Como para Sánchez Albornoz, también para Castro, Cervantes es a la vez modelo inspirador de don Quijote y Quijote él mismo, y ambos símbolos de la historia de España. Coinciden ambos además en interpretar el sentido histórico del Quijote desde la perspectiva de la historia social de España, aunque difieran en el modo de entender la composición social de la misma. Y concuerdan asimismo en remontarse hasta la Edad Media española en busca de las raíces sociohistóricas de la España moderna de los siglos XVI y XVII, de la que la novela cervantina sería su expresión literaria en clave alegórica.

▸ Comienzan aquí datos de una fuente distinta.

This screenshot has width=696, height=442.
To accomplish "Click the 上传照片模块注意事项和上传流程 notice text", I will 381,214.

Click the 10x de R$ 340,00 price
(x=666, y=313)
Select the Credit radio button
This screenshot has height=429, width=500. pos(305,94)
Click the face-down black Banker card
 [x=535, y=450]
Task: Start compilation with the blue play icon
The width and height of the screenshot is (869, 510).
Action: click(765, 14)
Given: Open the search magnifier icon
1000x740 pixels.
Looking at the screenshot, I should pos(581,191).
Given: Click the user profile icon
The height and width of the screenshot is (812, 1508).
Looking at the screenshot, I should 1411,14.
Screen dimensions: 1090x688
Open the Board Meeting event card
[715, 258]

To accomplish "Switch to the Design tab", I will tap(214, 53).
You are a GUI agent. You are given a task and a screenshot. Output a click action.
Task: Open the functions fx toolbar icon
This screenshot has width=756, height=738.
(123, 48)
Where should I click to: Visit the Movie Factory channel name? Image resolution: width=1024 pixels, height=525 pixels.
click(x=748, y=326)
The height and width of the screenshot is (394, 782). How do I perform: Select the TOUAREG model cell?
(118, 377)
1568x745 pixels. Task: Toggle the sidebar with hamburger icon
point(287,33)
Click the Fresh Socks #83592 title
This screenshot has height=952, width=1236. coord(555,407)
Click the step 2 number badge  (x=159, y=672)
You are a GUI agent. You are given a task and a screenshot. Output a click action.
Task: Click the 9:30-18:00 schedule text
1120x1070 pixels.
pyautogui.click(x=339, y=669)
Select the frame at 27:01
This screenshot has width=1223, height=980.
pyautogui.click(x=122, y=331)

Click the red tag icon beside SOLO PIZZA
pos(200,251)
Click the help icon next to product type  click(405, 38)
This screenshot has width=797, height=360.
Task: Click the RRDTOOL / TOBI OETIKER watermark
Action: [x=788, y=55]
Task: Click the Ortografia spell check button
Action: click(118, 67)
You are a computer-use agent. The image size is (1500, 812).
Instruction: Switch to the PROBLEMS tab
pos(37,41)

Si, según Sánchez Albornoz, la peculiar composición social de Castilla, forjada entre fines del siglo IX y el XI en lo esencial, ha sido el factor determinante de la historia de la España moderna, en cuyos destinos tuvo un peso hegemónico Castilla, también, según Castro, ha sido la peculiar composición social de Castilla en particular y en general de España, conformada asimismo durante la Edad Media, desde el siglo X en adelante, la base sobre la que se ha organizado la sociedad española de los siglos XVI y XVII y que ha determinado el curso de nuestra historia en este periodo, incluso más allá de él hasta nuestros días. Pero lo peculiar de la sociedad española no es ahora la presencia dominante en ella de hidalgos o caballeros rurales y de campesinos libres como pequeños propietarios, sino su organización como una sociedad de castas, normalmente en conflicto, en cuyo seno la casta mayoritaria de cristianos viejos domina sobre las dos castas minoritarias de cristianos nuevos, la de los moriscos y la de los judeoconversos.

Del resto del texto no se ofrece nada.